Chacun des sujets de vos livres pourrait être l’objet d’un article de magazine féminin. Par exemple, dans Quand les gens dorment, il y a une différence d’âge entre les personnages. Pierre a quinze ans de plus que Janet. Il a plus de septante ans. Or, pour vous, cela ne semble pas avoir d’importance. D’autres romancières ou romanciers se seraient précipités pour en faire le sujet.
Vous voulez dire qu’il est toujours capable de belles érections ? Pourquoi est-ce que cela interviendrait ? Le fait qu’il soit plus âgé le rend tout de même plus fragile. Il est moins armé parce qu’il lui est arrivé des choses très graves, l’accident mortel de sa fille notamment. Mais le fait qu’il ait quinze ans de plus ou de moins, ne change rien à la relation qu’ils peuvent avoir. Il n’est ni grabataire, ni alité, il est capable de séduire.
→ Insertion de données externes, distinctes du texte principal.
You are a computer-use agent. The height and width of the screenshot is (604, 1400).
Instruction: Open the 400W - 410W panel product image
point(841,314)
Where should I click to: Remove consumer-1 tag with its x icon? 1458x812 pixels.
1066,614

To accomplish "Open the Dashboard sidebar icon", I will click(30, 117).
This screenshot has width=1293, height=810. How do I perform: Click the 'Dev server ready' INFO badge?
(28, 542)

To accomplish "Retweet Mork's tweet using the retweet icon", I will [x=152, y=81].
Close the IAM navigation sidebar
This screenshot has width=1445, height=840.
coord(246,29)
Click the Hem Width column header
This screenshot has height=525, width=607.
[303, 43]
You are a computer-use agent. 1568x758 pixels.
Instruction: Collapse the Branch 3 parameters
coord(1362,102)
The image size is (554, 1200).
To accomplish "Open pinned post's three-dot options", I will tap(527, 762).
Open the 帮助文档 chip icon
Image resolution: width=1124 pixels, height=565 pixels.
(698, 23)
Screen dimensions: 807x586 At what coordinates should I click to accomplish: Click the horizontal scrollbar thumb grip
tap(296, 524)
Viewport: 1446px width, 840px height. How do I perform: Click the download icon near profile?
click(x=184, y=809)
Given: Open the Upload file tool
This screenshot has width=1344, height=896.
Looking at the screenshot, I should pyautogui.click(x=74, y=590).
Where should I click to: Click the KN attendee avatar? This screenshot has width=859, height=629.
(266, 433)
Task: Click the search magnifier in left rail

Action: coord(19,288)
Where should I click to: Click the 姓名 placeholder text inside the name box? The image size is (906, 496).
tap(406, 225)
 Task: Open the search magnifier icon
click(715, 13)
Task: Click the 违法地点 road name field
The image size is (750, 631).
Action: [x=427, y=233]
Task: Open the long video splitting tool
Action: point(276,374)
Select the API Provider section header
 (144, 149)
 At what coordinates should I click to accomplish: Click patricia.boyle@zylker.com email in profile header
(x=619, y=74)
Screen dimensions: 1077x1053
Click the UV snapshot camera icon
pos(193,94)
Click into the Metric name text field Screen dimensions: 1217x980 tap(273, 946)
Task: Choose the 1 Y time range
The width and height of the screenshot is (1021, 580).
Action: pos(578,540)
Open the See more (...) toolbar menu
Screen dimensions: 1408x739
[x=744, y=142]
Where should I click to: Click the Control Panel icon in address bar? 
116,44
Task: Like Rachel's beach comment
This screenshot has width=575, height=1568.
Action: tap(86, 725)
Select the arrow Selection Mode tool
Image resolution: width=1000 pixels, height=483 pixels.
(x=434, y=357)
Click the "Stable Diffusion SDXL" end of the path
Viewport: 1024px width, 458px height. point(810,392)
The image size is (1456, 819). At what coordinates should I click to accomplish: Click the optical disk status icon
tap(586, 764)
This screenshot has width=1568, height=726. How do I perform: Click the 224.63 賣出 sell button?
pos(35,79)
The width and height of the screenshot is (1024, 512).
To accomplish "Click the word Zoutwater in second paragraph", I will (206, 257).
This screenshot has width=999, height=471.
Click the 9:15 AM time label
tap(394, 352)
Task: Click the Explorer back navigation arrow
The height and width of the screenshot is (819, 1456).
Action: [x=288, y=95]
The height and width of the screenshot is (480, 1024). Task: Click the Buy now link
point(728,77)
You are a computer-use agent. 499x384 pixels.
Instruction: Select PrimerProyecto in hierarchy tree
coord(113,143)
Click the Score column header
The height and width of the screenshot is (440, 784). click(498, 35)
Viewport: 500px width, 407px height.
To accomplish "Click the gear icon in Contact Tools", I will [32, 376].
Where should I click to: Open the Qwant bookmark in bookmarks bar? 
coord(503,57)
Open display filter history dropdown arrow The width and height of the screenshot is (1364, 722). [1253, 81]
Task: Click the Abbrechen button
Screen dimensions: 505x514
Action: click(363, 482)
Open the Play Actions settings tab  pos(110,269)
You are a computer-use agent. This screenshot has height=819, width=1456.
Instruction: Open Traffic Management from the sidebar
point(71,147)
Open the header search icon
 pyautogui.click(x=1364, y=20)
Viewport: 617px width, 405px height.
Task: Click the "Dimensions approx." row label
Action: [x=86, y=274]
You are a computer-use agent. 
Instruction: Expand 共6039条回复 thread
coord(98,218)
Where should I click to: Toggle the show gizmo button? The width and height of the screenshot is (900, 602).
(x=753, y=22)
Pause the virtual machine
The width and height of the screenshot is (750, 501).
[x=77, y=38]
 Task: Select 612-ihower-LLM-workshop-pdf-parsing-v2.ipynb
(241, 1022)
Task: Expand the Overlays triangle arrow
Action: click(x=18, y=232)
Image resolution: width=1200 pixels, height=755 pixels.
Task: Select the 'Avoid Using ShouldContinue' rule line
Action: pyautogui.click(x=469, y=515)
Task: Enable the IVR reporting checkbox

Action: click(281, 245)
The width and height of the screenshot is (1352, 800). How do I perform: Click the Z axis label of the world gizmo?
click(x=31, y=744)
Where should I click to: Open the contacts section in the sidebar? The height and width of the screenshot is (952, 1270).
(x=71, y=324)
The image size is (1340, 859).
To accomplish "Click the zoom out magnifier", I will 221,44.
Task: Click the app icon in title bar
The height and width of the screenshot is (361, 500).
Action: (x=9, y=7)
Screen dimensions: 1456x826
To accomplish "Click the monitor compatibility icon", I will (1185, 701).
Je n’ai pas envie de rentrer dans les ornières auxquelles on pourrait s’attendre. À chaque roman, je fais tout mon possible pour ne pas entrer dans les lieux communs, dans la pensée unique, je fais tout ce que je peux pour cela.

Vos personnages semblent réels, on a l’impression de les connaître. Et pourtant ils sont une co-construction de vous et de vos lecteurs.
En général, j’utilise des personnes existantes pour raconter mes histoires. C’est une enveloppe que j’emprunte et dont je me libère ensuite. Cela s’avère d’ailleurs parfois difficile, agaçant pour mes proches. Ils veulent savoir la part réelle, la part inventée. Par exemple, en écrivant Avec plaisir, François, l’histoire de ce père âgé qui vit un amour inattendu et tardif avec un autre homme, c’est comme si je sortais du bois, les gens avaient besoin d’avoir des réponses. Je disais, Écoutez, vous n’aurez pas les réponses, débrouillez-vous. Si ces personnages paraissent vrais, tant mieux.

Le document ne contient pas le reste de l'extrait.